What did you learn from your experience as a culinary instructor?
In this business we tend to take a lot of things for granted, especially if you have been in this career a long time. You think you’ve seen it all and have your leadership approach down pat.

Well, when you teach others to be chefs, you can’t take anything for granted. I don’t know who learned more — my students or me. Obviously, the relationship between chef and employee is completely different from what happens between chef and student. However, I’ve found the same tools can be applied in the field. In fact, I’ve been using the skills I learned as a culinary instructor in my last seven years back in a hotel kitchen and have completely changed my approach.

How so?
For me, it really boils down to respect – respect for your colleagues, respect for culinary traditions, respect for ingredients and respect for flavors. In the end that’s what really motivates people.
Does one form of respect automatically lead into the next?
It must begin with the individuals, who set the standard in their dealings with each other. And my job as a leader is to cultivate this atmosphere. I believe in having as diverse a workforce as possible.

Let’s face it: If everyone were French like me, we’d drive each other nuts and never learn anything. Right now in my kitchen there are cooks from eight or nine different nationalities, which I think is terrific. Our differences only make the team stronger as we learn techniques, ingredients, and dishes from each other’s cultures.

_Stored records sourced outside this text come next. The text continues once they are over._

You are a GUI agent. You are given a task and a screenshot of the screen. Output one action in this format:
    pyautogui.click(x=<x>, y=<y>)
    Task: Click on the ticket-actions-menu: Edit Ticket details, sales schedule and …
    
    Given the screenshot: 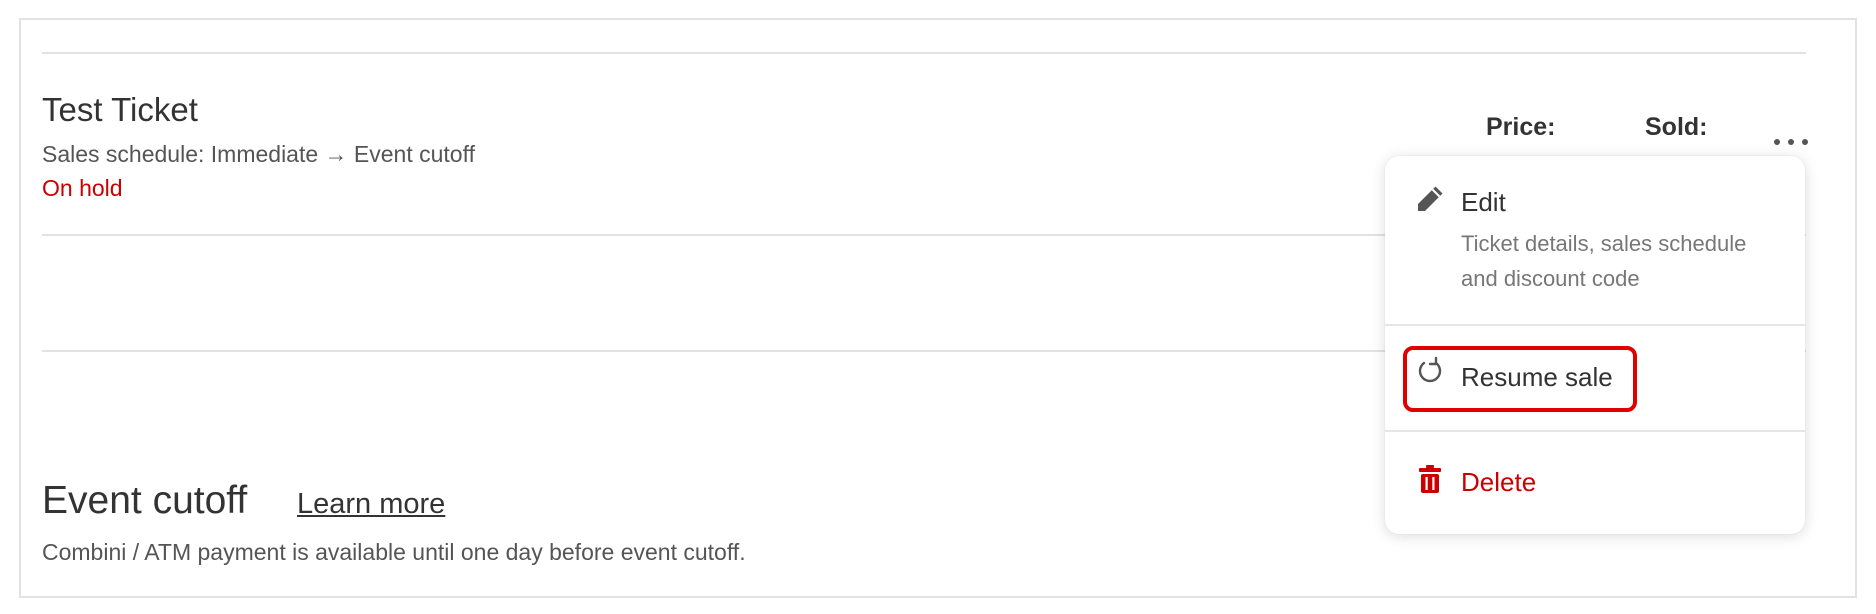 What is the action you would take?
    pyautogui.click(x=1595, y=345)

The common language is, of course, the food. Look, a book can teach you culinary information, but it is only from other people that you will learn the cultural nuances of a cuisine. And I think this has had an impact on our cooking here.

So how’s this play out in the kitchen?
For one thing we always greet each other coming and going from our shifts. We shake hands; we say “thank you.” It seems like a small thing, but it’s very important to connect constantly with the people working at your side.

I also believe in an open-door policy: everything out in the open, from ideas to constructive criticism. After a banquet, for example, we’ll all sit down and review how things went. We talk about what a good job we did, and we talk about where we need to improve.

Do the guests notice any difference?
I’d like to think they do. For example, we recently redesigned our room service menu, and the idea came up because we were much more in tune with what our guests might want.

It’s important to change with the times, and one thing I noticed was that a lot of business travelers are now women. And they often preferred to order room service than to eat in a hotel restaurant or bar. So we developed a new in-room dining menu around a “Home Away From Home” concept. The idea is comfort food that makes you comfortable on the road. And guess what? Businessmen started eating in their rooms more, too.

From your perspective at the Omni, you must see a lot of new trends. Can you offer any insight into the direction food might be going?
We are a major location for galas, celebrations and formal events in Pittsburgh, so we do see a lot. I’m definitely noticing a renewed interest in classic simplicity. Oh, fusion food was fine, and we experimented with that and learned something, but in reality there our some things that just don’t belong on a plate together and people are finally realizing it. So I’d have to say classic techniques, excellent core ingredients, authentic flavors.

In our kitchen we constantly are doing a lot of tastings, both for ourselves and for guests, and in the end everyone appreciates the dishes with the fewest components and the most attention to the way they are prepared. In a way, I guess that boils down to respect, too.